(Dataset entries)
________________________

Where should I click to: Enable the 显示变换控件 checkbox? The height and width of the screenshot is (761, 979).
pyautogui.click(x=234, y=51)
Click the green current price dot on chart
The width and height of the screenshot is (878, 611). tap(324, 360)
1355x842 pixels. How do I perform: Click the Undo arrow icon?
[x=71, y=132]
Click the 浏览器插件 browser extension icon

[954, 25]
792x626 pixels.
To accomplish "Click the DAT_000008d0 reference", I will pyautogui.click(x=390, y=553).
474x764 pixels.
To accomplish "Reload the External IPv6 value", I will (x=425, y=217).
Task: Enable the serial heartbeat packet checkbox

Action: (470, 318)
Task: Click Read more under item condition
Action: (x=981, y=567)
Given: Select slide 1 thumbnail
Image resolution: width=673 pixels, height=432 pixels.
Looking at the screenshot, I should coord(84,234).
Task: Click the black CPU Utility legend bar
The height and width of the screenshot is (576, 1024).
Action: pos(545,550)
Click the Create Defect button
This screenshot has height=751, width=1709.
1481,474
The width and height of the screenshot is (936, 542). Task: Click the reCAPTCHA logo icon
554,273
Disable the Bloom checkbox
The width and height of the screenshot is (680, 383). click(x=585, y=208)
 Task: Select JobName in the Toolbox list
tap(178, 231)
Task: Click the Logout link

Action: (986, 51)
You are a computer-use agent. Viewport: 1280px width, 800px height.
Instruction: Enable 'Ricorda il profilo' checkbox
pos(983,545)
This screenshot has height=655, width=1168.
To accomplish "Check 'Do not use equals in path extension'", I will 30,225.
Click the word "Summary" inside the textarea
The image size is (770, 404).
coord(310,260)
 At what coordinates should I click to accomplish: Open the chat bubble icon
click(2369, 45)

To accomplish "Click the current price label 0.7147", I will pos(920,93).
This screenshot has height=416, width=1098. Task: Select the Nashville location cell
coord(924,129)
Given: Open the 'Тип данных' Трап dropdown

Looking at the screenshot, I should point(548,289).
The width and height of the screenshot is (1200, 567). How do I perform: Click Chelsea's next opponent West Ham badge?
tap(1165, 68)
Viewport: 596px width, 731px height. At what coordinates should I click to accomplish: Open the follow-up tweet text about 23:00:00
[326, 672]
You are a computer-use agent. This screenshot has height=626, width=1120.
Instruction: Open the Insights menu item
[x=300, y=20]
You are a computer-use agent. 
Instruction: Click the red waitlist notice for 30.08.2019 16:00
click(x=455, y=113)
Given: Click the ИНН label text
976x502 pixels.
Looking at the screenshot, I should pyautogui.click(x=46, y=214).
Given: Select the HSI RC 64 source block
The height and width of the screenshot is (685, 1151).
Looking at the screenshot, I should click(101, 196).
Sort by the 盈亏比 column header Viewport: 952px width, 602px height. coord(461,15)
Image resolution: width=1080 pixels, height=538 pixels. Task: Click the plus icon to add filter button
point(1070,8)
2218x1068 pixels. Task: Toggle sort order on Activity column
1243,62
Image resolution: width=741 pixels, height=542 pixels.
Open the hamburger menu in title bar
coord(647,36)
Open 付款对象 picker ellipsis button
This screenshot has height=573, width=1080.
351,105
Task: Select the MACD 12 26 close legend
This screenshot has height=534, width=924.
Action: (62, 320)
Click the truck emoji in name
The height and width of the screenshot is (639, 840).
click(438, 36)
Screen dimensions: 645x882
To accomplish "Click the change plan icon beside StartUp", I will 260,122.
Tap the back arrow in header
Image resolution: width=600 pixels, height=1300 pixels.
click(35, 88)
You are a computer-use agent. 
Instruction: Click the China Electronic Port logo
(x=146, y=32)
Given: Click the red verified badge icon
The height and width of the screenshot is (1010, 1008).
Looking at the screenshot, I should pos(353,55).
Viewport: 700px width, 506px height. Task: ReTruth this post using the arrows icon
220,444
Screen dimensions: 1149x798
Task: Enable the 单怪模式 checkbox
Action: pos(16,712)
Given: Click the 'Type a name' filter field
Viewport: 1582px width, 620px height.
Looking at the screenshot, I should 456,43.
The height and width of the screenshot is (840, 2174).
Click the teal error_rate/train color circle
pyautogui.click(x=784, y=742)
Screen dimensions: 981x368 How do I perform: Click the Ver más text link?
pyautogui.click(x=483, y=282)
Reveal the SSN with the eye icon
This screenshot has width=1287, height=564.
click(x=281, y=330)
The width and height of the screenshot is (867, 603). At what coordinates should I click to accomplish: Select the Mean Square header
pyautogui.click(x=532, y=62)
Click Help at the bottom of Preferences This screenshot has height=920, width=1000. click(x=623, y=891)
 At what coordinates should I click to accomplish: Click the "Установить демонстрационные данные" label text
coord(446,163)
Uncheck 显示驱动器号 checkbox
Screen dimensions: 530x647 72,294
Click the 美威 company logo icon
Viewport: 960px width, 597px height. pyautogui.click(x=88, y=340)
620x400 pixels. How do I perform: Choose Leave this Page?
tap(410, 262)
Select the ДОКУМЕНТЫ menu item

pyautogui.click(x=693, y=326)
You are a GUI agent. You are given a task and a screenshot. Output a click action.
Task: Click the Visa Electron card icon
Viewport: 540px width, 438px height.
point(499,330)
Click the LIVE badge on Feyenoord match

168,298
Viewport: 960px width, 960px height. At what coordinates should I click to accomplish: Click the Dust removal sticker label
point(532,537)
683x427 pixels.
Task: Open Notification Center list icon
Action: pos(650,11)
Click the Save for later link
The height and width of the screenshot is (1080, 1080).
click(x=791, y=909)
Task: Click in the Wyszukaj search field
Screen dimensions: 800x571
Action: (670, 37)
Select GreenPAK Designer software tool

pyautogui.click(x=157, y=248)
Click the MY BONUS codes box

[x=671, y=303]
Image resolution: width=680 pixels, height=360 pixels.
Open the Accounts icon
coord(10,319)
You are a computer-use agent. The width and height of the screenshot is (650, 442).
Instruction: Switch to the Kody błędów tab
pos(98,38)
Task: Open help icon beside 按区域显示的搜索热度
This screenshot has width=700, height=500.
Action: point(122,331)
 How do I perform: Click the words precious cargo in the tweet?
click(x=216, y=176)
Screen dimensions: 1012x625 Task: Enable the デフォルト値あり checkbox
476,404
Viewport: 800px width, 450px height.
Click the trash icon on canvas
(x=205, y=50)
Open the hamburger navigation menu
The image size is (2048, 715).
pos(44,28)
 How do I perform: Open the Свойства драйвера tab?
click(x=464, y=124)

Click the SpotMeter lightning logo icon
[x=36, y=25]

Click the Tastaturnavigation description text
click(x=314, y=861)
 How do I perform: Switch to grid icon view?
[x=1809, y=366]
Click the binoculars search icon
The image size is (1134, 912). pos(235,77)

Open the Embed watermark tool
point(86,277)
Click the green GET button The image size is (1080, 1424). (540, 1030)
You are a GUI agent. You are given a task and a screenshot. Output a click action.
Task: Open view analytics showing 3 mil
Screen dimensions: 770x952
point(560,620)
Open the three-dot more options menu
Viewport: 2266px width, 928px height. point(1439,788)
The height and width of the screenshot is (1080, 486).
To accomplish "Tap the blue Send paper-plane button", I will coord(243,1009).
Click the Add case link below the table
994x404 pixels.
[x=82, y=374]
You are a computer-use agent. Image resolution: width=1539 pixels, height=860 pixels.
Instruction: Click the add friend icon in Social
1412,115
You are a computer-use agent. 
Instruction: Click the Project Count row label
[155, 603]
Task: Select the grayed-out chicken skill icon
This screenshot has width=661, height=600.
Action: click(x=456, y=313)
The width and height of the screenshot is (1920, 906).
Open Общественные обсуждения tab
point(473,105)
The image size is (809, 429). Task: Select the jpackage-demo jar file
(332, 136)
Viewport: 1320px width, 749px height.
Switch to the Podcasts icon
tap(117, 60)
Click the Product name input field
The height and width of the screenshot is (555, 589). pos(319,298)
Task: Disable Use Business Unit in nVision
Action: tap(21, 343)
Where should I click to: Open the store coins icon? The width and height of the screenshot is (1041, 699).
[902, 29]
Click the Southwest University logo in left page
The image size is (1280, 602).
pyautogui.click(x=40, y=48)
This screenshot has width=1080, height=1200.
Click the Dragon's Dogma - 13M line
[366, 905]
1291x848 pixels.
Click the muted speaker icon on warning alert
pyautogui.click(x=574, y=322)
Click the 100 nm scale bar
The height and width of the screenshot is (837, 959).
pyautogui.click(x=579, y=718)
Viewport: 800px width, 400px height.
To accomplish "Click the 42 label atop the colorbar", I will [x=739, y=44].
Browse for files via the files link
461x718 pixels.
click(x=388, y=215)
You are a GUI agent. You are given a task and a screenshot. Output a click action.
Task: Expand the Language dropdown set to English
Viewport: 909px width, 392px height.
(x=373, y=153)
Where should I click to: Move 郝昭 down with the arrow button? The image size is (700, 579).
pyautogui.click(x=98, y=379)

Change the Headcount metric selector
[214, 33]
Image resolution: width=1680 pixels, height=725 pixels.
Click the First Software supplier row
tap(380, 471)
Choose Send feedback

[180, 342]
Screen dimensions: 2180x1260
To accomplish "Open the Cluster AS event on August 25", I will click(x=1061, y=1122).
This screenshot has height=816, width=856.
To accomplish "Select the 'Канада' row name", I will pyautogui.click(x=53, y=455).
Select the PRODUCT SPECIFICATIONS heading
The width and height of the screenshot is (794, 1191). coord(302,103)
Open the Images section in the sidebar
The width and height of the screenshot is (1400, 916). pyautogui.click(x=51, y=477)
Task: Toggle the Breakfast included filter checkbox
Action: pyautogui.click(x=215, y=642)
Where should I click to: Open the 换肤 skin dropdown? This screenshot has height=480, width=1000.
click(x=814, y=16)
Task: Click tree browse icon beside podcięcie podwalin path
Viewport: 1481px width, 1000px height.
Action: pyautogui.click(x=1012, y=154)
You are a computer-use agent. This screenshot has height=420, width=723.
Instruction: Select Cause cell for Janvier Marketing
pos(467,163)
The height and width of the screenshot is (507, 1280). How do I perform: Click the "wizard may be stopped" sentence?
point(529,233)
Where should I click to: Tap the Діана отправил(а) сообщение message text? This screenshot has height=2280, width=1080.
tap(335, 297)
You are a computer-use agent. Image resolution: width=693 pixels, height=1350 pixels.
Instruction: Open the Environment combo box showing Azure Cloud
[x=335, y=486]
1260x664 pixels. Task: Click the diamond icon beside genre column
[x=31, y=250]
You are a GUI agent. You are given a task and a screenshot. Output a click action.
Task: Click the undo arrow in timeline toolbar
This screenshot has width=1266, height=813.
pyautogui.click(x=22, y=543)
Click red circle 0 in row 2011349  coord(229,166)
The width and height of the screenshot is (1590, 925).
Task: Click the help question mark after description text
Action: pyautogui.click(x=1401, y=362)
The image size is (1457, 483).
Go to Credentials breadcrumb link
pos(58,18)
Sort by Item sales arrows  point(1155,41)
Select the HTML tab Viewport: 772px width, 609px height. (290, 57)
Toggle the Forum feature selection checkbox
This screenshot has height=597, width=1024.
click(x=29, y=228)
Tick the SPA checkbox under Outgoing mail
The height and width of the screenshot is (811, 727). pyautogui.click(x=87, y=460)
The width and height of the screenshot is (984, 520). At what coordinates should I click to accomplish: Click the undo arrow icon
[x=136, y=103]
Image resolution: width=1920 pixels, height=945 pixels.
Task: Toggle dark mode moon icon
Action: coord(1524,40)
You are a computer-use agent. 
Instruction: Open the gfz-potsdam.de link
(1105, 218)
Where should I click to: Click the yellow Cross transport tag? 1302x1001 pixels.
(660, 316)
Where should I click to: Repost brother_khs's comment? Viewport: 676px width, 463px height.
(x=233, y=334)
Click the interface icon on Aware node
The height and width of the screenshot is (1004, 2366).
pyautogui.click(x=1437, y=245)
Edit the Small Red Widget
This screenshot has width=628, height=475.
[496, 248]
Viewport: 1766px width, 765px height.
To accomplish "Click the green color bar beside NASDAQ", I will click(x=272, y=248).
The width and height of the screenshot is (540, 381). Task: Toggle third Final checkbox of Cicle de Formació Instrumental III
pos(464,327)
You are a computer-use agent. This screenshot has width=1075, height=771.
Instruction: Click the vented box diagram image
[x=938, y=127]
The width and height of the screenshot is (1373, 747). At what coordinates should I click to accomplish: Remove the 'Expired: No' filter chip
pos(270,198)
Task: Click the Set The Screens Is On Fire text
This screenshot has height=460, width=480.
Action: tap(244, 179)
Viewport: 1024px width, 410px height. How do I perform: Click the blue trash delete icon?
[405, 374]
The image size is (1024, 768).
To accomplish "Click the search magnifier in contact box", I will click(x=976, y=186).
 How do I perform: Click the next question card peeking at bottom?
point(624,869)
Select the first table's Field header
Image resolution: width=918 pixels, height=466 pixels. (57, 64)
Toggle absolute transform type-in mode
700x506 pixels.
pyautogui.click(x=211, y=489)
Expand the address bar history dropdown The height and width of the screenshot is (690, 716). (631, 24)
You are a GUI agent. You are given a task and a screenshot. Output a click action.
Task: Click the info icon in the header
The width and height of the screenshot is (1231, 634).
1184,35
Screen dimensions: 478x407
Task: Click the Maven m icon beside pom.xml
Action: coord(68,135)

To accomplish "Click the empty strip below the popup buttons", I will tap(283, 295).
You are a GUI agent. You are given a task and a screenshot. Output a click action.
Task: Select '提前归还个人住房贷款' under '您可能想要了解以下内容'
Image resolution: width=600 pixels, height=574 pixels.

________________________

| Problem statement |
Your task for the entries above: copy exactly the span starting with the line with "1260x664 pixels. Task: Click" and going on through the line with "Click the interface icon on Aware node", both lines included, and nothing else.

| Task output |
1260x664 pixels. Task: Click the diamond icon beside genre column
[x=31, y=250]
You are a GUI agent. You are given a task and a screenshot. Output a click action.
Task: Click the undo arrow in timeline toolbar
This screenshot has width=1266, height=813.
pyautogui.click(x=22, y=543)
Click red circle 0 in row 2011349  coord(229,166)
The width and height of the screenshot is (1590, 925).
Task: Click the help question mark after description text
Action: pyautogui.click(x=1401, y=362)
The image size is (1457, 483).
Go to Credentials breadcrumb link
pos(58,18)
Sort by Item sales arrows  point(1155,41)
Select the HTML tab Viewport: 772px width, 609px height. (290, 57)
Toggle the Forum feature selection checkbox
This screenshot has height=597, width=1024.
click(x=29, y=228)
Tick the SPA checkbox under Outgoing mail
The height and width of the screenshot is (811, 727). pyautogui.click(x=87, y=460)
The width and height of the screenshot is (984, 520). At what coordinates should I click to accomplish: Click the undo arrow icon
[x=136, y=103]
Image resolution: width=1920 pixels, height=945 pixels.
Task: Toggle dark mode moon icon
Action: coord(1524,40)
You are a computer-use agent. 
Instruction: Open the gfz-potsdam.de link
(1105, 218)
Where should I click to: Click the yellow Cross transport tag? 1302x1001 pixels.
(660, 316)
Where should I click to: Repost brother_khs's comment? Viewport: 676px width, 463px height.
(x=233, y=334)
Click the interface icon on Aware node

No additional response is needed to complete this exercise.